For the child who wakes up in the night and demands that a parent accompanies him/her back to sleep, scheduled awakenings can be used. This is based on the tendency for most of these children to wake at fairly constant times (Horne, 1992). The parent gently arouses the child about 30 min before the typical spontaneous awakening, and consoles the child. The child then falls back to sleep without the usual waking occurring. The routine continues for several nights until all the spontaneous wakenings have disappeared, and all the child's awakenings are under the control of the parent rather than the child. The final step is to gradually eliminate these scheduled awakenings until the child no longer wakens and cries at night. In a study by Rickert and Johnson (1988; cited by Horne, 1992), it was found that this procedure was roughly as effective as systematic ignoring, but generally took 6 weeks to achieve results, as compared with systematic ignoring which took 1 to 2 weeks.
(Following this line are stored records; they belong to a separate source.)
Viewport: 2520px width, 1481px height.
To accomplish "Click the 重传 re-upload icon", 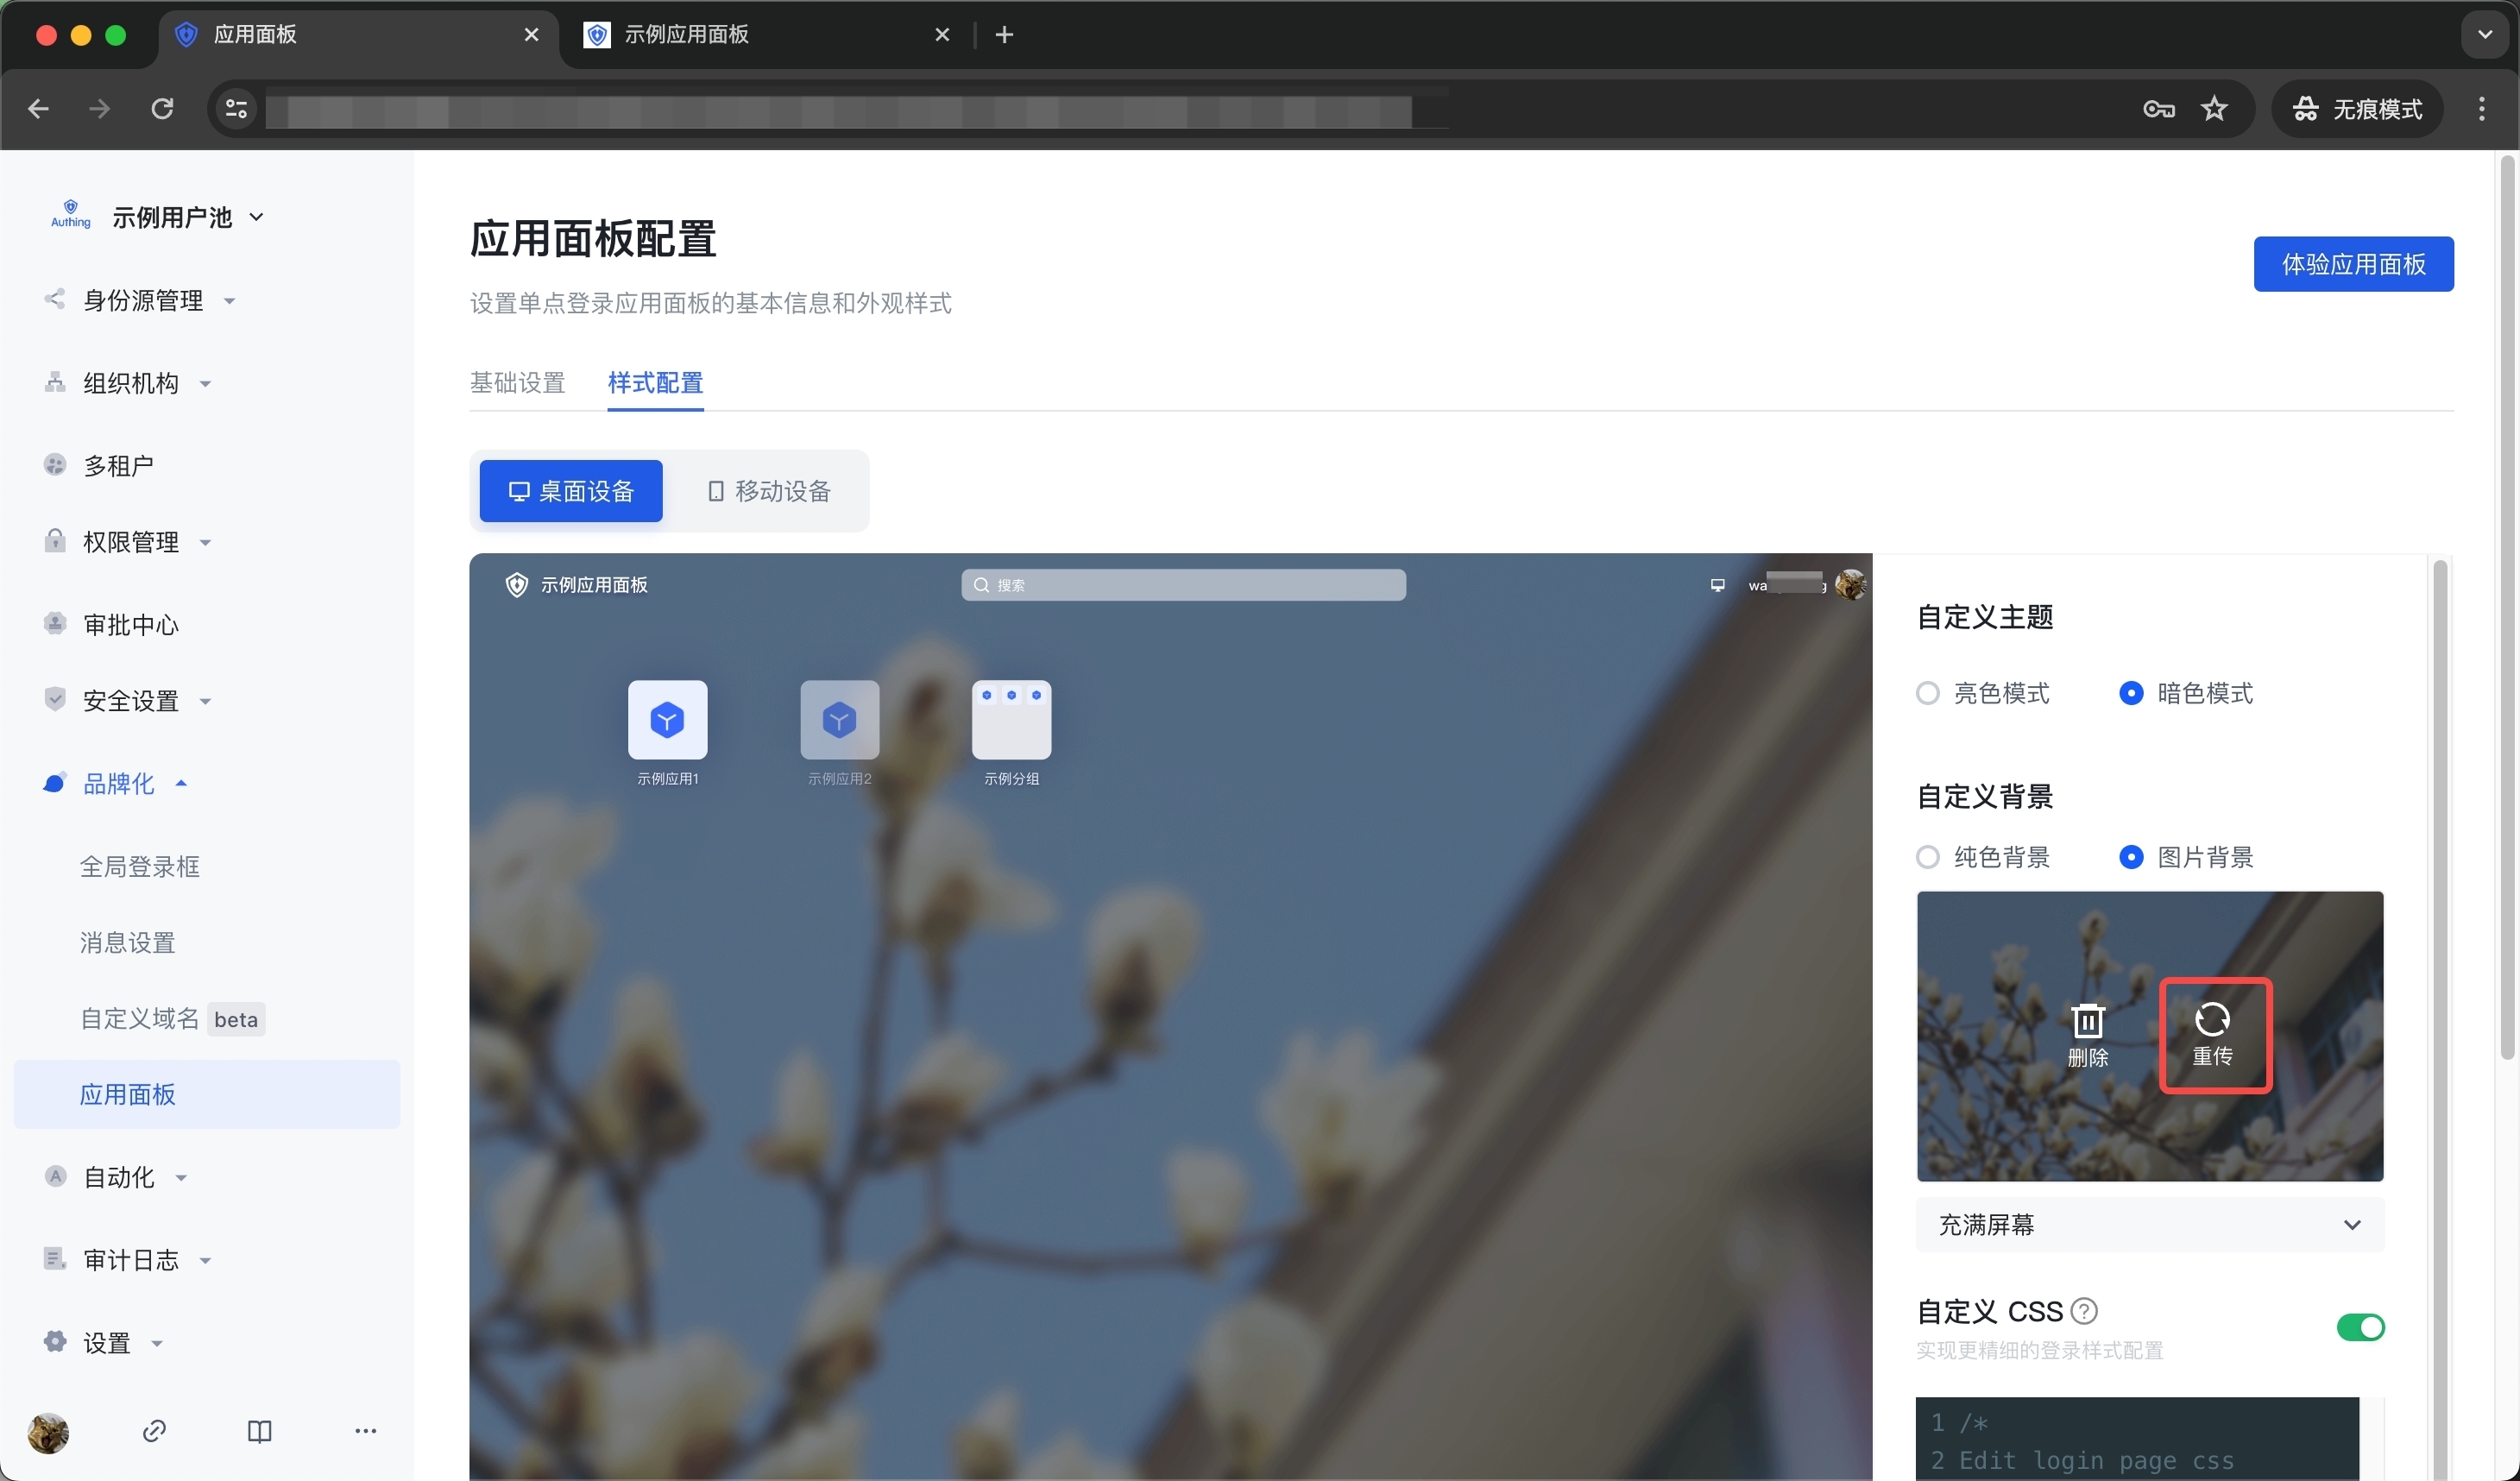I will (x=2212, y=1020).
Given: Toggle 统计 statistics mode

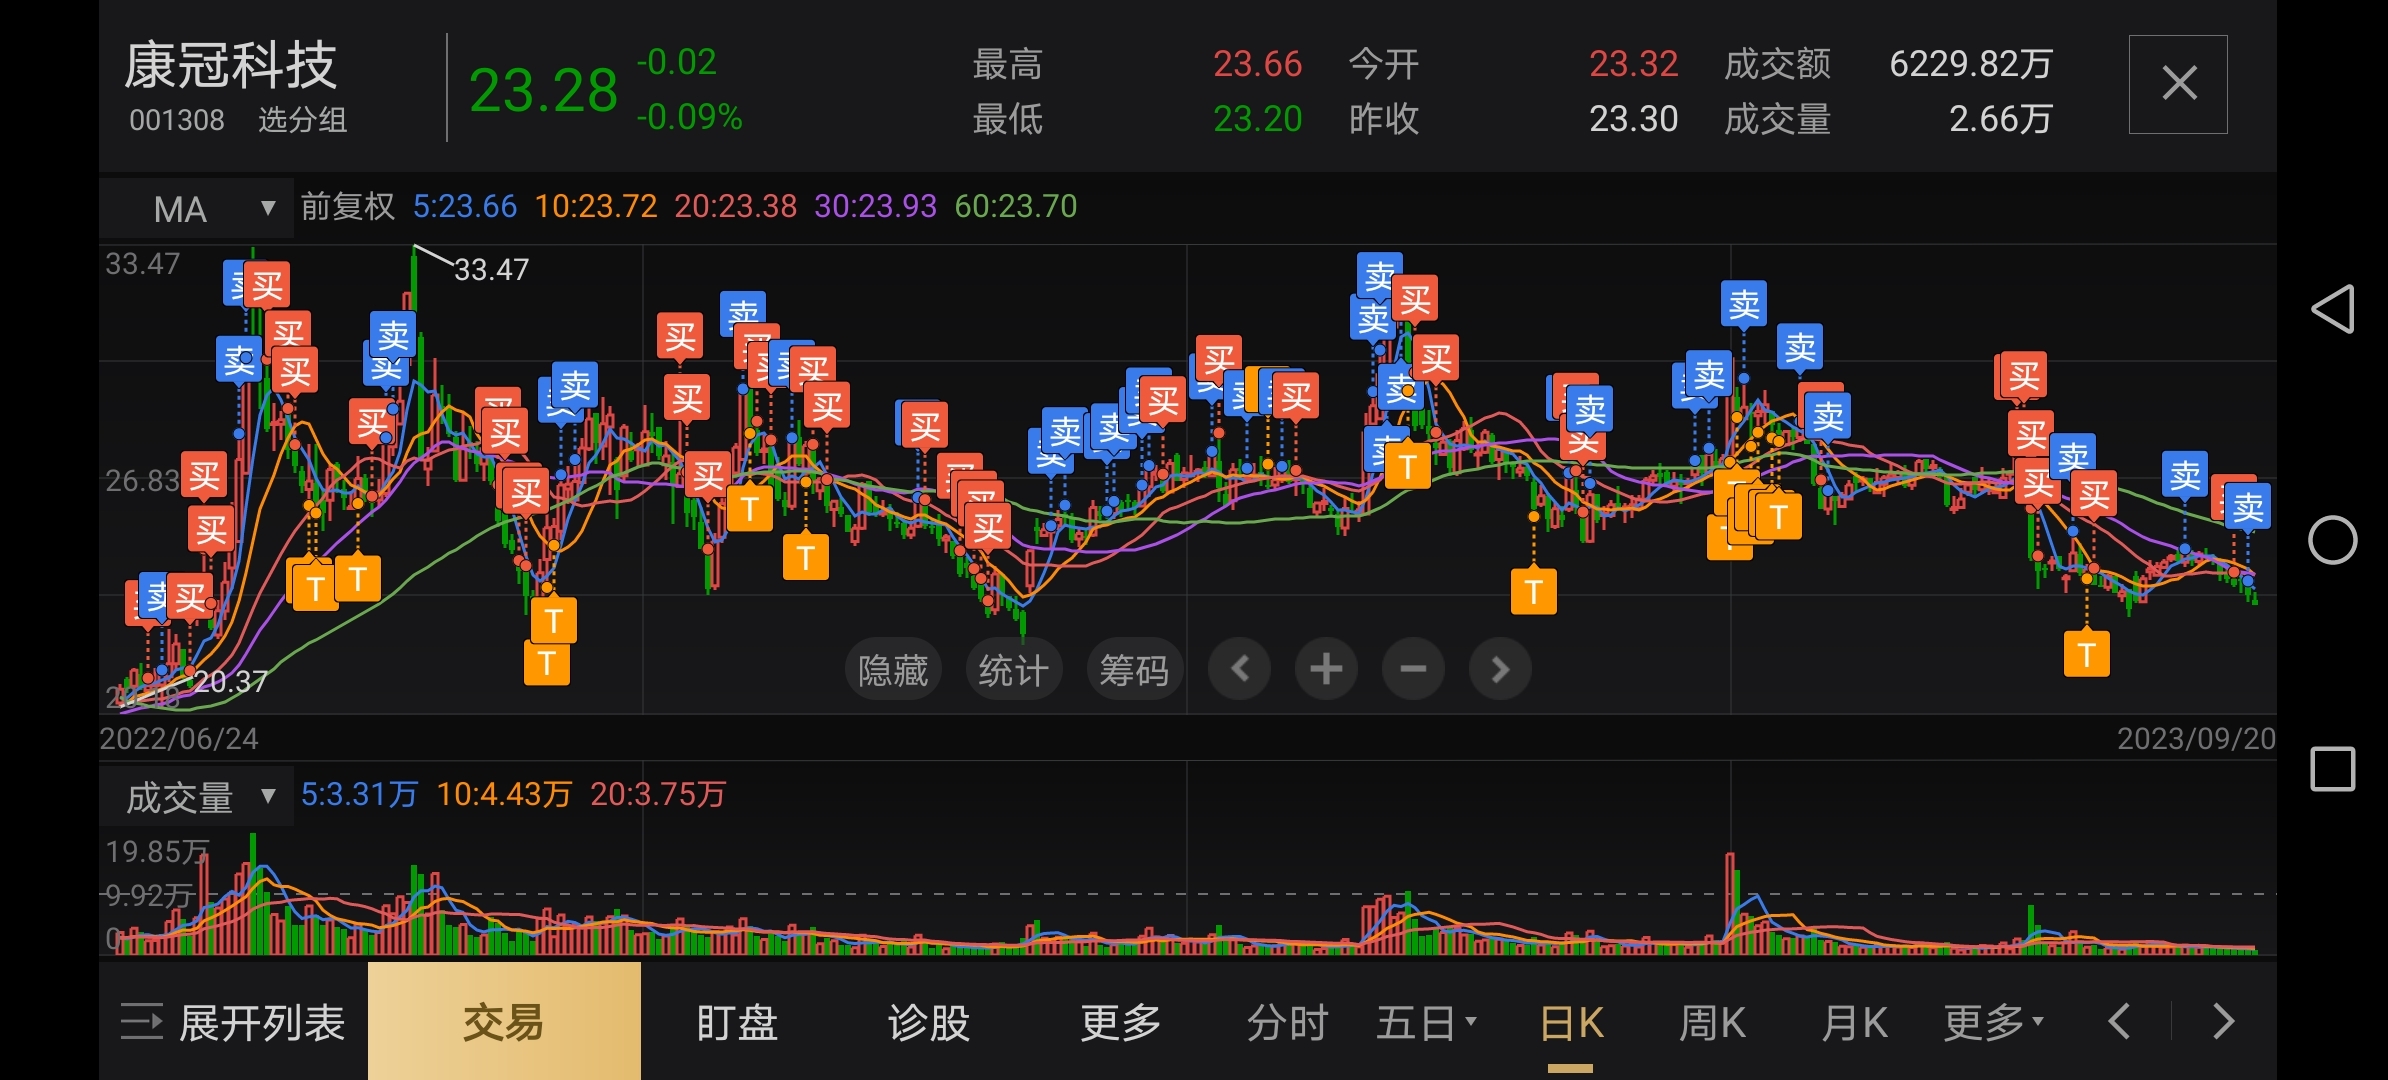Looking at the screenshot, I should pyautogui.click(x=1013, y=669).
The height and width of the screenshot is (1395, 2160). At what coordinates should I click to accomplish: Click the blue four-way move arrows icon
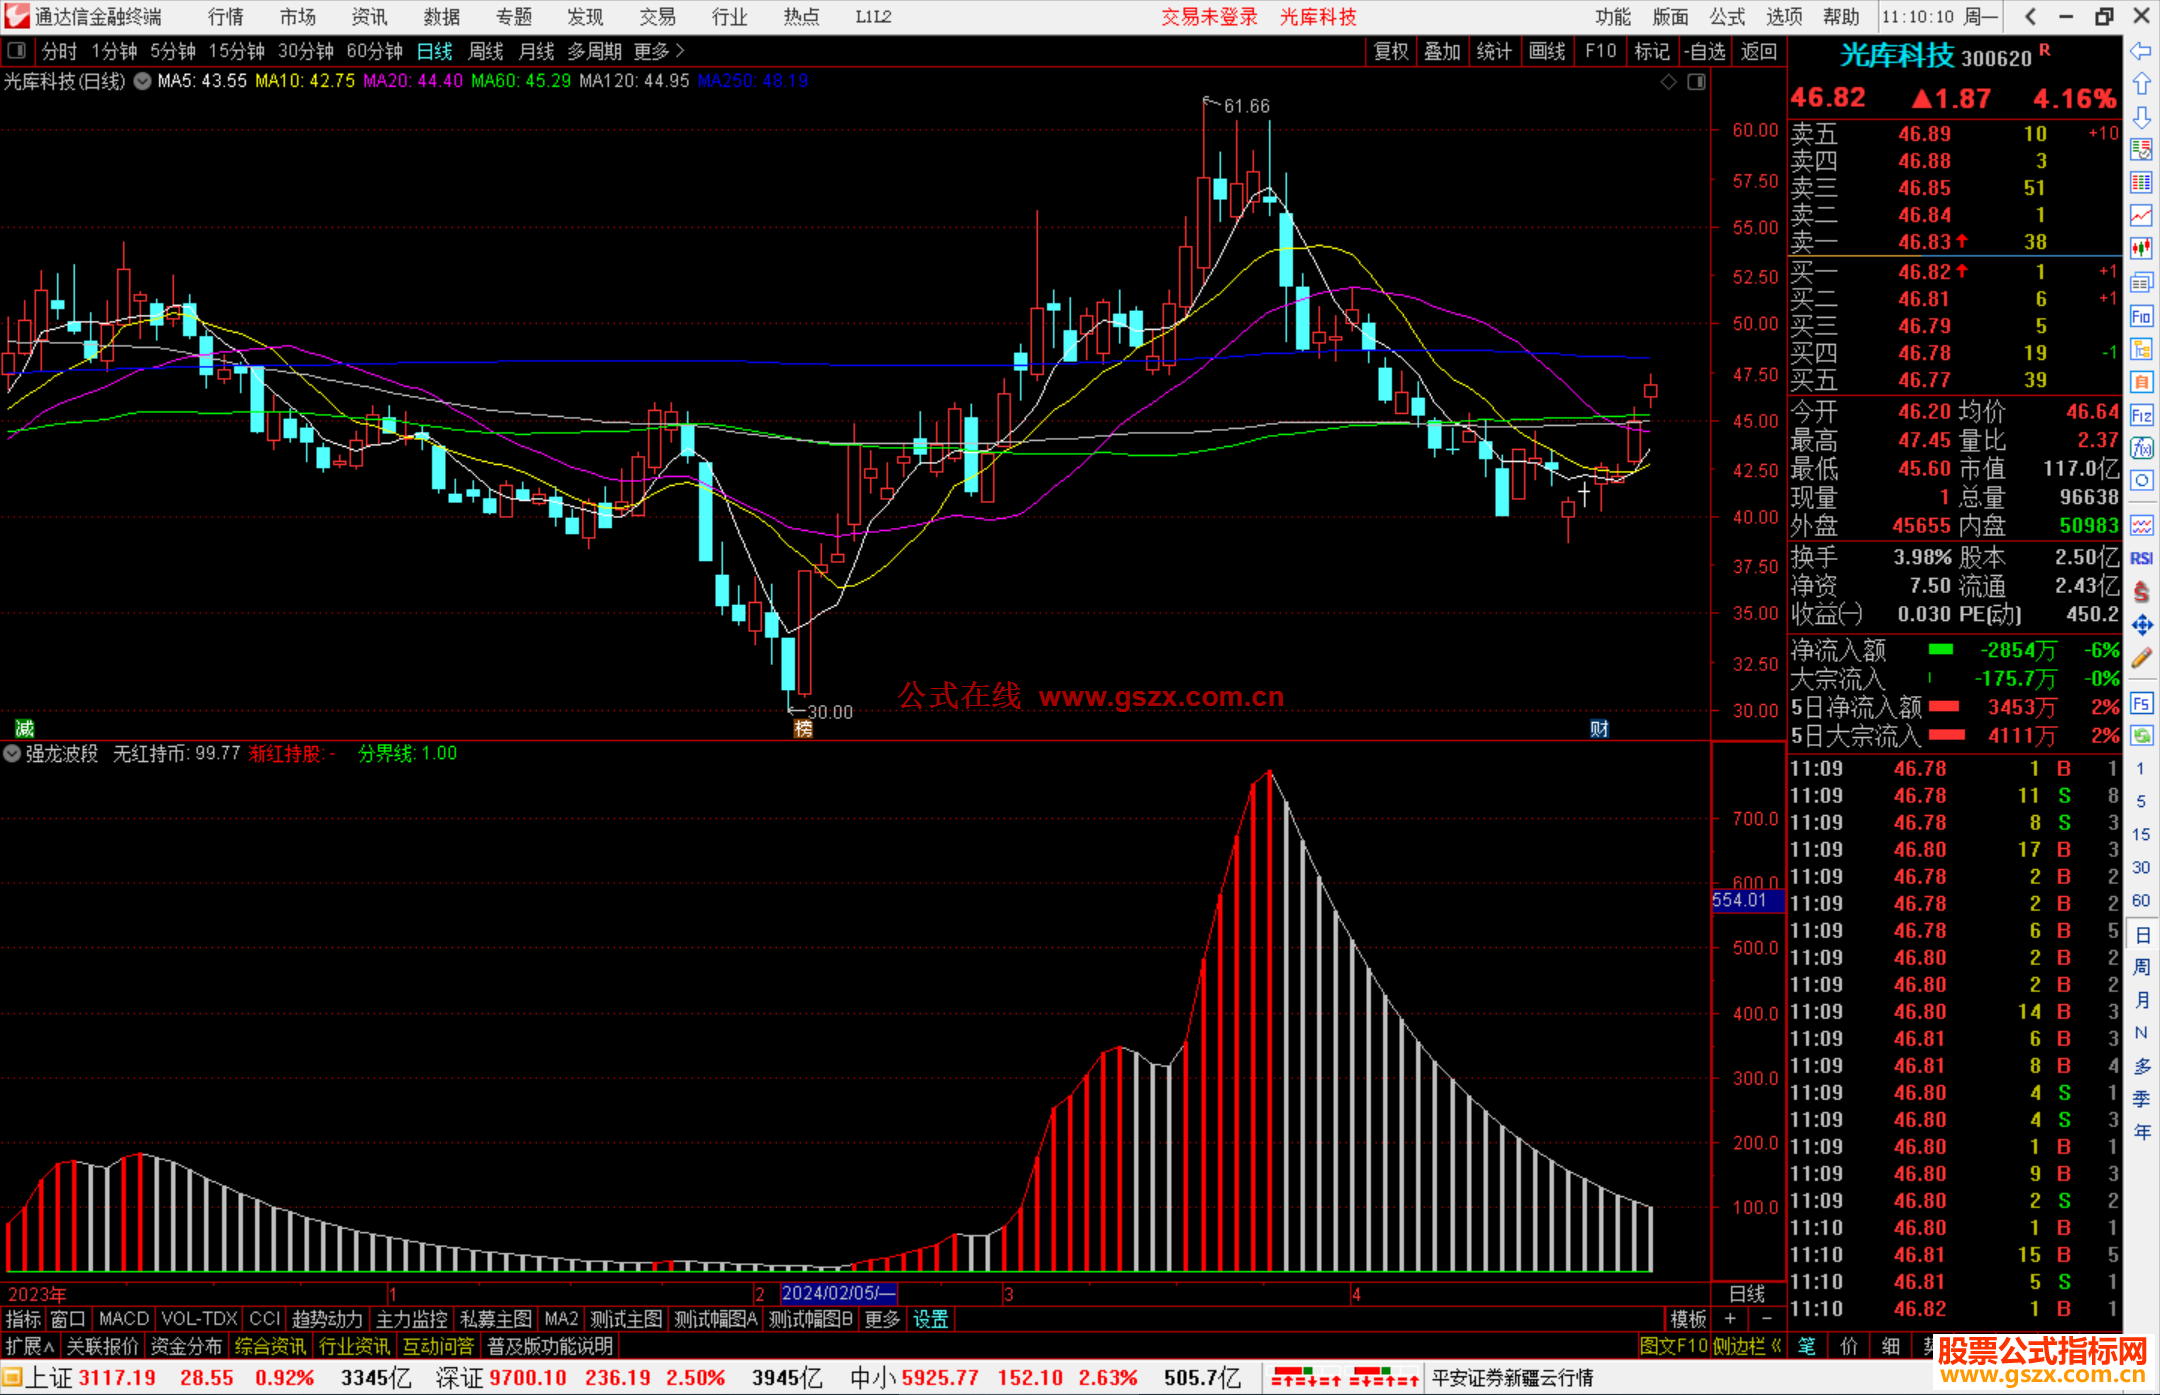2141,625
Parents must be clear that really, none of the methods is easy, and the failure rate can be high.
Night time feeding
Because large night time feeds can create or compound sleep-wake problems, through wet nappies, or discomfort, for infants over 6 months, it is recommended that such feeds be minimised or stopped (Horne, 1992). The best method for this is gradual reduction over a 2 week period; decreasing the milk available, and increasing the acceptable time between feeds. Success is usually marked, and parents often surprised by how quickly the infant adapts (Horne, 1992).
Where cows milk intolerance is suspected, the obvious treatment is to withdraw milk products from the baby's diet. In a study by Kahn, Mozin, Rebuffat, Sottiaux and Muller (1989; cited by Horne, 1992), sleep was normalised within 5 weeks in 15 out of 17 subjects and follow-ups involving reintroduction of milk induced the reappearance of sleep difficulties for most of the babies.
Sleep-wake rhythm disorders
In treatment, it is easier to move the circadian clock forwards than backward by extending the day. This is called Phase Delay and is accomplished by going to bed 2 to 3 hours later each day, for 7 days. For example, if sleep onset is usually 4am, then successive bedtimes would be: 7am, 10am, 1pm, 4pm, 7pm, 9pm, and for adolescents, ceasing at say 11pm with bedtime remaining at 11pm thereafter. Up to 8 hours sleep is allowed during treatment days, and provided bedtime doesn't slip any later than the time at which treatment ceased (ie 11pm), it is usually very successful (Horne, 1992). The obvious difficulties with this treatment are finding somewhere quiet for daytime sleeping, and the interference with the person's daytime activities (eg. School).
Some children presenting with free-running 25 hour sleep-wake rhythms, can benefit from bright light treatment which blocks the drift and resynchronises the sleep-wake rhythm (Horne, 1992).